Baker sees gigabit Internet as important competitive edge

? When Luke Miltz returns to Baker University next month, the No. 1 complaint he and fellow members of the Baker University Student Senate heard in recent years should be resolved.

“The main complaint was that we need to find a way to make the Internet faster,” said Miltz, who is serving as an intern for a Lenexa software company before returning to Baker for his senior year in August. “So hopefully, that will be accomplished.”

At a press conference earlier this month at RG Fiber’s downtown Baldwin City office, CEO Mike Bosch said Baker University would be the first customer the company “lights up” in August.
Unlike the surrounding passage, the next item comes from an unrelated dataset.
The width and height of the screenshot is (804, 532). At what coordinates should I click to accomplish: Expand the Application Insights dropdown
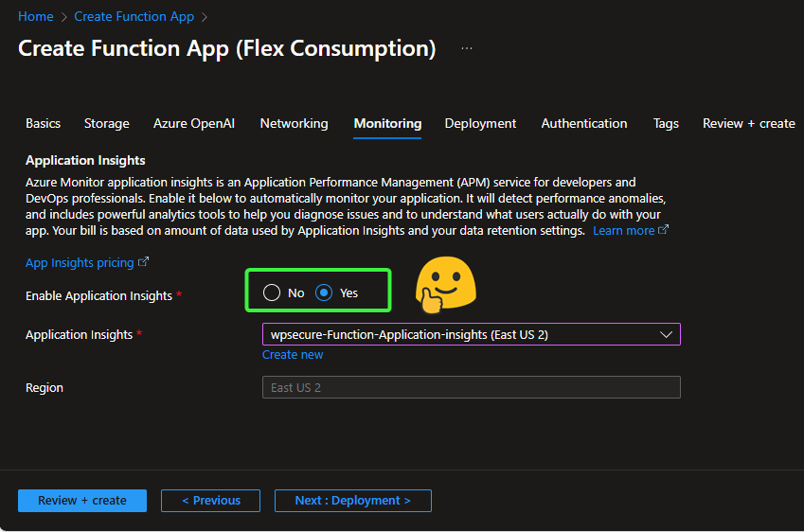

The company is currently installing gigabit cable from just east of Eudora to Baldwin City via a route along Kansas Highway 10 and then south along CR 1055.

All is on schedule for the Baldwin City campus to have fiber optic gigabit Internet access in the first or second week of August, said Bosch and Andy Jett, Baker’s chief information officer and vice president of strategic planning and academic resources. With that, gigabit access will be available in all university academic halls, sports venues, the Harter Student Union and residence halls, where 500 of the about 930 undergraduates on Baker’s Baldwin City campus reside.

Faster Internet access will help improve Baker’s administrative efficiency and will have significant academic consequences going forward, but Jett said an important immediate factor for Baker administrators was the competitive edge it affords in recruiting high school graduates who grew up socializing, playing games, watching movies and TV shows and completing homework assignments on laptops, tablets and smartphones.

“We do know this level of bandwidth is important to us competitively,” he said. “Students want to have a similar level of bandwidth they have at home with the same access to whatever devices they have.

“Students come first. Providing them with improved gigabit access to improve their living environment in the evening and night, that’s the priority.”

The large percentage of Baker students from Johnson County and the Kansas City metropolitan area only adds to the significance of the upgrades, because it’s not the only private university in the area set to see significant fiber optic improvements. MidAmerica Nazarene University is installing 14,000 feet of fiber optic and conduit to connect 23 buildings on its Olathe campus in addition to adding new routers and access points. Kevin Gilmore, MNU vice president of financial affairs, said the system would be completed in September and would better allow the school to take advantage of the fiber optic access it has had for a number of years.

MNU officials, too, view the upgrades as an important tool in recruiting and retaining students.

“Students expect more reliable access with greater speed,” Gilmore said. “The floor is a lot higher than it used to be. This used to be viewed as a luxury. Now it’s a bare necessity.”

For Baker students like Miltz and Chad Phillips, a junior biology major from Wichita, gigabit access holds a promise of allowing the entertainment options they have in their hometowns and an end to homework frustrations.

“I sometimes take my laptop to the library or class, but mostly have my phone in class,” Phillips said. “I use my laptop in my room to do homework or watch Netflix occasionally. It’s frustrating when Netflix lags.

“When I’m in my fraternity doing homework in the evening when everybody is trying to get on, that’s when there are more problems. When you’re working on something that’s due, it’s already stressful. When you can’t do research because of slow Internet, that just makes it worse.”

Internet access isn’t an academic option, it’s a necessity, Miltz said.

Baker students use the online learning management software package Moodle to communicate online with professors, check class schedules and assignments and turn in homework.

“A lot of textbooks provide codes that allow you to access quizzes online you complete at the end of a section,” Miltz said. “You submit them online and they are automatically graded. Sometimes with limited bandwidth it’s difficult to get or stay connected. It can be really frustrating.”

Miltz and Phillips both live in fraternities. Although the school’s greek houses won’t be part of Baker’s system, they are not being forgotten. Bosch said he was working with the school’s fraternities and sororities to provide service at a “Baker group rate,” and three close to the school would be connected when service was extended to the campus.

The focus now is on providing access to the residence halls and student body, but gigabit connectivity obviously would have consequences in the classroom, Jett said. Improved access would allow more use of online lectures, videos, data sets and cloud-based educational software programs, he said.

“With limited bandwidth, we couldn’t take advantage of all that is out there,” he said.